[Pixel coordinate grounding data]
----------------
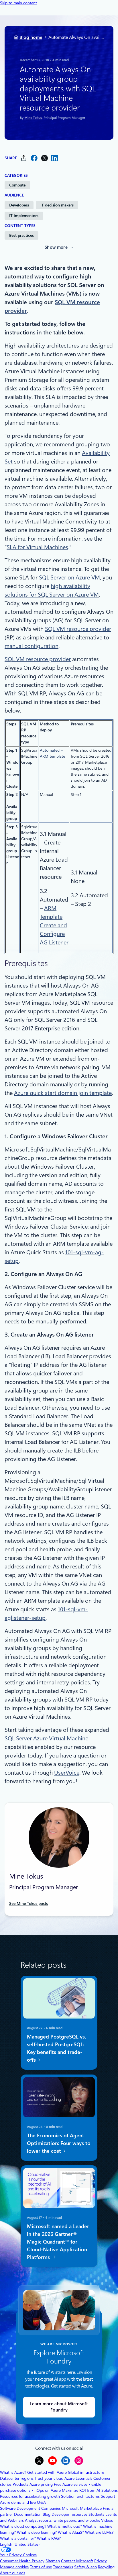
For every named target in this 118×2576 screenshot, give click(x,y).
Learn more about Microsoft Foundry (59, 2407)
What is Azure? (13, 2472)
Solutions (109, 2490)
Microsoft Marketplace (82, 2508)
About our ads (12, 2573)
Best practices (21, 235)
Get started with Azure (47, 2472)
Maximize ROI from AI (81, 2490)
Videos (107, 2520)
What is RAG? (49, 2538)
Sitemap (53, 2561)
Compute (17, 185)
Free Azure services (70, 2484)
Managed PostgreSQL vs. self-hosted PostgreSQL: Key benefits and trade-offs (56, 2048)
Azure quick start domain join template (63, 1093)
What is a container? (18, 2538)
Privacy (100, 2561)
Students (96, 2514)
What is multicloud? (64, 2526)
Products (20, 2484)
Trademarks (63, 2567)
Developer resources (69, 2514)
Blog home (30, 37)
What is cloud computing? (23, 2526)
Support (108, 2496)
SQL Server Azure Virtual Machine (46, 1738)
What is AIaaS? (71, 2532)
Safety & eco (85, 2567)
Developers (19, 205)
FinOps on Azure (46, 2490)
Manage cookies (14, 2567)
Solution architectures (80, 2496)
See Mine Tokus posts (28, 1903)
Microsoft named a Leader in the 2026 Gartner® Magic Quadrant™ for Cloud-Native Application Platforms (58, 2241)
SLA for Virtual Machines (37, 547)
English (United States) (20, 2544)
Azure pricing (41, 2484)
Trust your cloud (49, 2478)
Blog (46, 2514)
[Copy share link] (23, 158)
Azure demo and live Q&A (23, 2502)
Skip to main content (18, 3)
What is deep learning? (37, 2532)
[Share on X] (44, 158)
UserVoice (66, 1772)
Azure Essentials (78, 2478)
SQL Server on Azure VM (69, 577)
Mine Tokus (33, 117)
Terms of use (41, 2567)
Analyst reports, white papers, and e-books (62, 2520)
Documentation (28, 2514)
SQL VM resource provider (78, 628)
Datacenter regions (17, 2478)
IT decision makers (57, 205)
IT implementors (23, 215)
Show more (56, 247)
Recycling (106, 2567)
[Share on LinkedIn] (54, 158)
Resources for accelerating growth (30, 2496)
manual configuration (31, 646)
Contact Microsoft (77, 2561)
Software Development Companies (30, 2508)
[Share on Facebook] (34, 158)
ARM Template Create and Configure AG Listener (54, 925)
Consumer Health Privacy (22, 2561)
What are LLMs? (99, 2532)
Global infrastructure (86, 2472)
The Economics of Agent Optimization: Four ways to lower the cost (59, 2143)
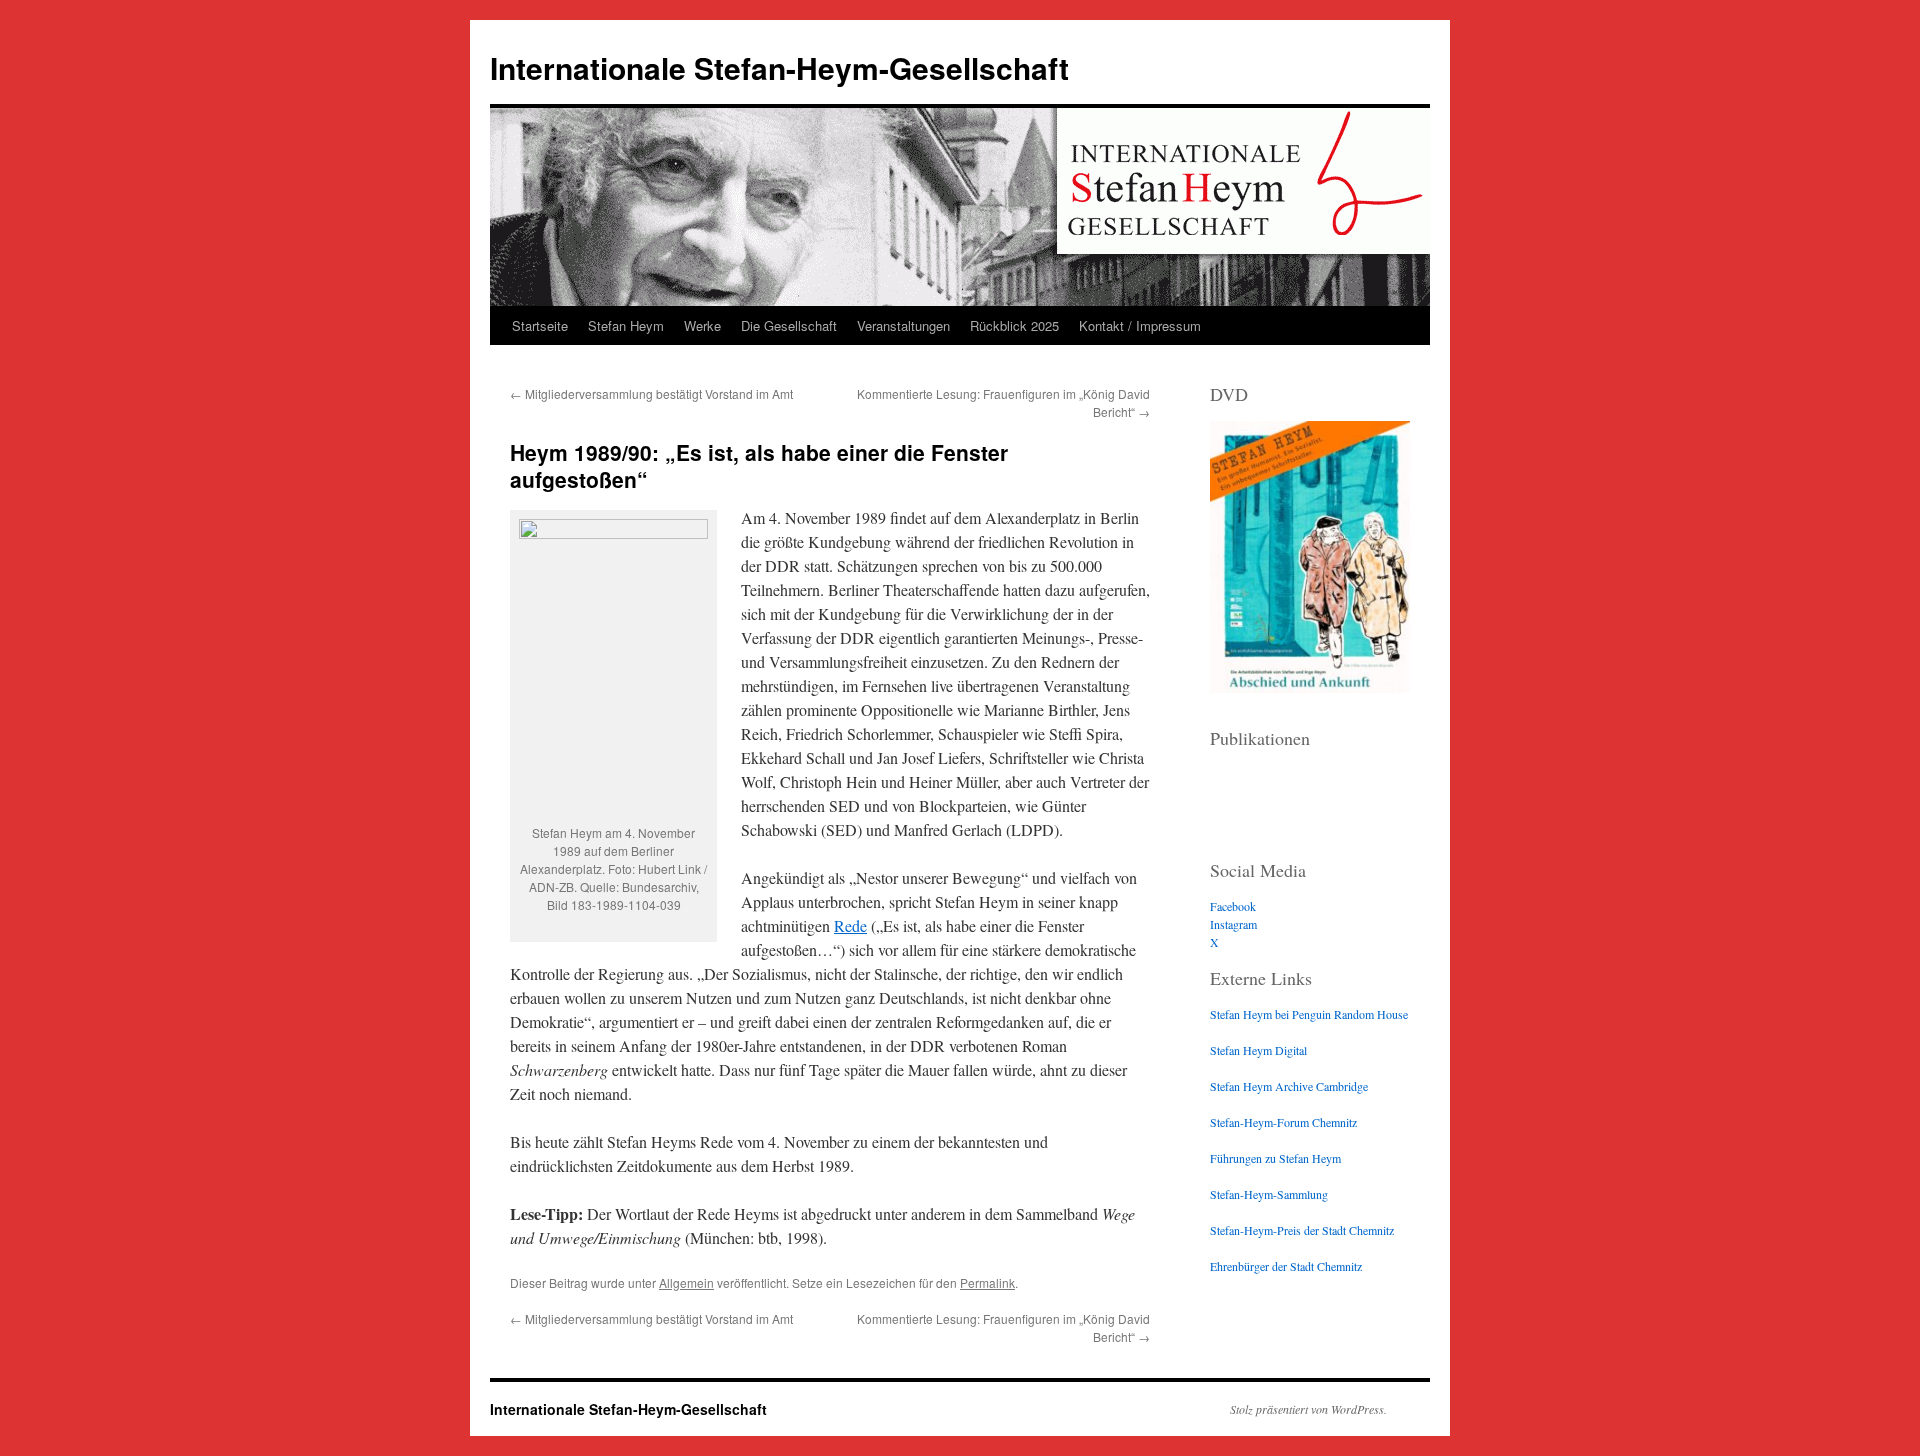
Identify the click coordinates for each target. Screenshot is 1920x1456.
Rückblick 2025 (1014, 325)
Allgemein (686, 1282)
----------------
[Work request]
Which lines of the data include the word "Azure"? Copy each one.

[Reply]
What is Azure? (13, 2472)
Get started with Azure (47, 2472)
Free Azure services (70, 2484)
Azure quick start domain join template (63, 1093)
SQL Server Azure Virtual Machine (46, 1738)
FinOps on Azure (46, 2490)
Azure pricing (41, 2484)
Azure demo and live Q&A (23, 2502)
Azure Essentials (78, 2478)
SQL Server on Azure VM (69, 577)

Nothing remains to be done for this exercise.